Eric Baum wrote: 

> James> Jef Allbright <[EMAIL PROTECTED]> wrote: Russell Wallace
> James> wrote:
>  
> >> Syntactic ambiguity isn't the problem. The reason computers don't 
> >> understand English is nothing to do with syntax, it's because they 
> >> don't understand the world.

<snip>

> >> But the computer still doesn't understand the sentence, because it 
> >> doesn't know what cats, mats and the act of sitting _are_. 
> (The best 
> >> test of such understanding is not language - it's having 
> the computer 
> >> draw an animation of the action.)
> 
> James> Russell, I agree, but it might be clearer if we point out that 
> James> humans don't understand the world either. We just 
> process these 
> James> symbols within a more encompassing context.
> 
> James, I would like to know what you mean by "understand".
> In my view, what humans do is the example we have of 
> understanding, the word should be defined so as to have a 
> reasonably precise meaning, and to include the observed phenomenon.
> 
> You apparently have something else in mind by understanding.

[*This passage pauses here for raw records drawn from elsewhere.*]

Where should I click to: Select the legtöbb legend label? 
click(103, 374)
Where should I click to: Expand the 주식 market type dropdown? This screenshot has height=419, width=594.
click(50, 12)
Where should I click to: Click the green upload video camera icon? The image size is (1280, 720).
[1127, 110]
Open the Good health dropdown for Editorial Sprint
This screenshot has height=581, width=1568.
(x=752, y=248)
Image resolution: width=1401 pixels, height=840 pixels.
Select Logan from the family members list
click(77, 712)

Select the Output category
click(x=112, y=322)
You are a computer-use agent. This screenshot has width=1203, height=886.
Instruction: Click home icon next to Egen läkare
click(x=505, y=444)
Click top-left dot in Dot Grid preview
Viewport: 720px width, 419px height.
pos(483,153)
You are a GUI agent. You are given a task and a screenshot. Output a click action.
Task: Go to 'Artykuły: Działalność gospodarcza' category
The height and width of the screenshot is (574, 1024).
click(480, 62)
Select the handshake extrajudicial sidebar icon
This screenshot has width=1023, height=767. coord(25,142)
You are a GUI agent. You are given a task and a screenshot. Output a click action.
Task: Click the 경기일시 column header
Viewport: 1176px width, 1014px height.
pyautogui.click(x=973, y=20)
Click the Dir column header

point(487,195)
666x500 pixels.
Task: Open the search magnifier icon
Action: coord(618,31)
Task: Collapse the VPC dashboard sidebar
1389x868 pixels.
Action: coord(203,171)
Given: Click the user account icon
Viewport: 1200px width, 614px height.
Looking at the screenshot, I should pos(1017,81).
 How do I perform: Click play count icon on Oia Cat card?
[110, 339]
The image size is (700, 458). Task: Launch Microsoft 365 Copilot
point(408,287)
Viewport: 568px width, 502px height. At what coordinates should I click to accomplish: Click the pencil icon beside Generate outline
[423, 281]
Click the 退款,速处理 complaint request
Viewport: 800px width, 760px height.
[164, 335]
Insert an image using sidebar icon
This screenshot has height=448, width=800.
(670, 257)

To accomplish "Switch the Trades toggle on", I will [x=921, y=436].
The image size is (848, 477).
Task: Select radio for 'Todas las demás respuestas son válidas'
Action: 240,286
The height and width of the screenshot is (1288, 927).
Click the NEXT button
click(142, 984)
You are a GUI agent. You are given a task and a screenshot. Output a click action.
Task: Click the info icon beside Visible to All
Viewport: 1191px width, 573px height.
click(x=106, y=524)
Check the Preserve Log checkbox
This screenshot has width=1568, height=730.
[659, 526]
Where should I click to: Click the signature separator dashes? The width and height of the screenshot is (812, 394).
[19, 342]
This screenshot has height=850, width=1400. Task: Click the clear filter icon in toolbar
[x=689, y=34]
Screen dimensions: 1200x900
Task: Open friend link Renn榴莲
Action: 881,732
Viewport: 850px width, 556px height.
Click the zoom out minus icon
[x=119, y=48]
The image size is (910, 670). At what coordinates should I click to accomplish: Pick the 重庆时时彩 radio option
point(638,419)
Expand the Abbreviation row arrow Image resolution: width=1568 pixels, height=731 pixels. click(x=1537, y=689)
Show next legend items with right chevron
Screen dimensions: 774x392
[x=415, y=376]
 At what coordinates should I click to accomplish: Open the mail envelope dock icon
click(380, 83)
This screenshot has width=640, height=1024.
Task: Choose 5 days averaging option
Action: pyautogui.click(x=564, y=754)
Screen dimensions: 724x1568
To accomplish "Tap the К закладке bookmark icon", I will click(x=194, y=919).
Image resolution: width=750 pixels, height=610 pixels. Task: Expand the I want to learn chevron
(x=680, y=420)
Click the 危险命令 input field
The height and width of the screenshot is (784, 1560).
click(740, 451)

Eric, you may refer to me as "James" ;-), but as with the topic at hand,
it adds an unnecessary level of complexity and impedes understanding.

It is common to think of machines as not possessing the faculty of
understanding while humans do.  Similarly, machines not possessing
consciousness while humans do.  This way of thinking is adequately
effective for daily use, but it carries and propagates the implicit
assumption that "understanding" and "consciousness" are somehow
intrinsically distinct from other types of processing carried out by
physical systems.

It is simpler and more coherent to think in terms of a scale of
processing within increasingly complex context, such that one might say
that a vending machine understands the difference between certain coins,
an infant understands that a nipple is a source of goodness, and most
adults understand that cooperation is more productive than conflict.
Alternatively we can say that a vending machine responds effectively to
the insertion of proper coins, an infant responds effectively to the
presence of a nipple, and most adults respond effectively by choosing
cooperation over conflict.

But let's rather not say that a vending machine doesn't really
understand the difference between coins, an infant doesn't really
understand the whys and wherefores of nipples, but most adults really do
understand in all its significant implications why cooperation is more
productive than conflict.

Each of these examples is of a physical system responding with some
degree of effectiveness based on an internal model that represents with
some degree of fidelity its local environment.  Its an unnecessary
complication, and leads to endless discussions of qualia, consciousness,
free will and the like, to assume that at some magical unspecified point
there is a transition to "true understanding".

None of which is intended to deny that from a common-sense point of
view, humans understand things that machines don't.  But for computer
scientists working on AI, I think such conceptualizing is sloppy and
impedes effective discussion and progress.